He’s been saying it for years: if we don’t get a grip on antibiotics resistance, and spur pharmaceutical innovation, we could find ourselves in deep, even apocalyptic, trouble. Common infections and minor wounds that have been treatable for half a century could once again prove fatal. Certain strains of tuberculosis, bacterial pneumonia, and gonorrhea are already showing serious signs of resistance. In the United States alone, more than 23,000 people die each year from antibiotic-resistant infections, according to the Centers for Disease Control and Prevention.
“Antibiotic resistance is a slow-moving train wreck,” says Kevin Outterson, professor of law and the N. Neal Pike Scholar in Health and Disability Law at BU School of Law. “It might take another decade for this to become a true disaster, or it might be tomorrow.”
But now some big influencers—with deep pockets—have heeded the warning. This past summer, Boston University and Outterson were tapped to lead an international mission to accelerate antibacterial development. The US government will fund grants and program expenses of $30 million during the first year, and has committed $250 million over five years, joined by the Wellcome Trust and a British government–sponsored public-private initiative—the AMR Centre—which will provide significant additional funding over five years.
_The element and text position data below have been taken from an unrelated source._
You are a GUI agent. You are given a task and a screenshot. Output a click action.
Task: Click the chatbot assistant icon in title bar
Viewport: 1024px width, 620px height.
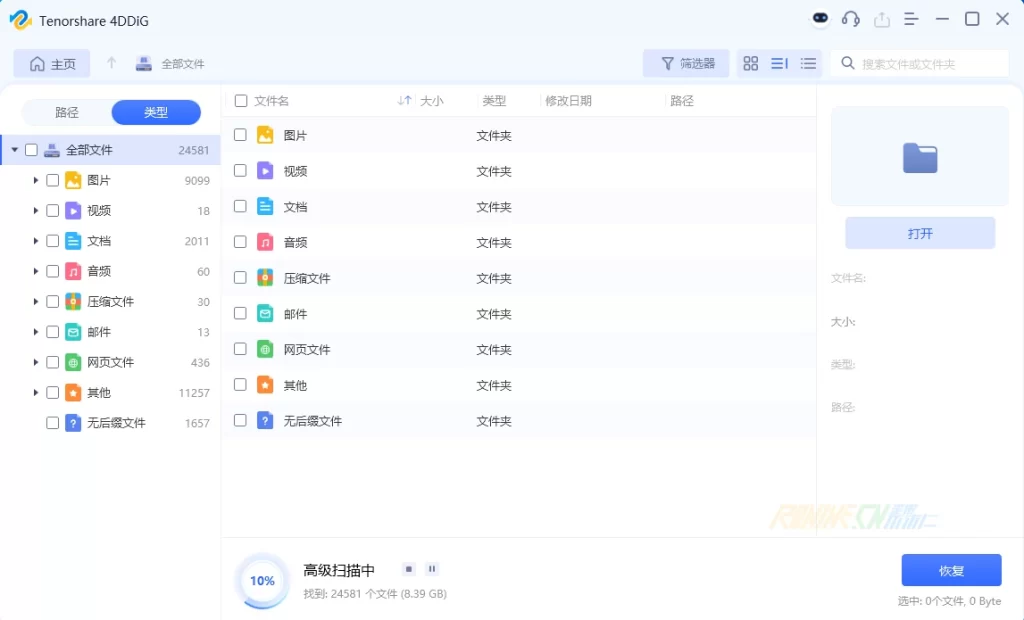820,19
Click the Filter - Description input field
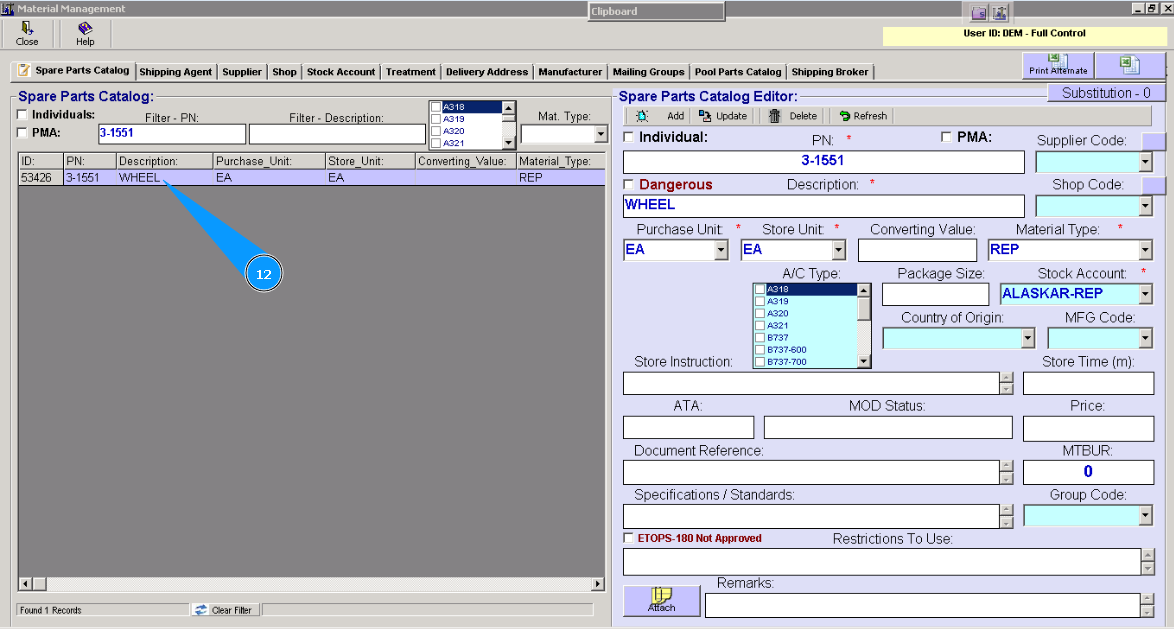 [x=337, y=133]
The new group, Combating Antibiotic-Resistant Bacteria Biopharmaceutical Accelerator, or CARB-X, will be headquartered at BU and comprise a mix of academic, government, and private partners. The multi-faceted collaboration will provide financial incentives and business and research mentorship to companies pursuing new antibiotics, diagnostics, and vaccines.
“Resistance is exactly the sort of problem that is too complicated, too interdisciplinary, to be solved by anyone other than academic researchers working together in universities,” Outterson says. “I think the very purpose of a modern research university is to tackle incredibly complex global problems like drug resistance.”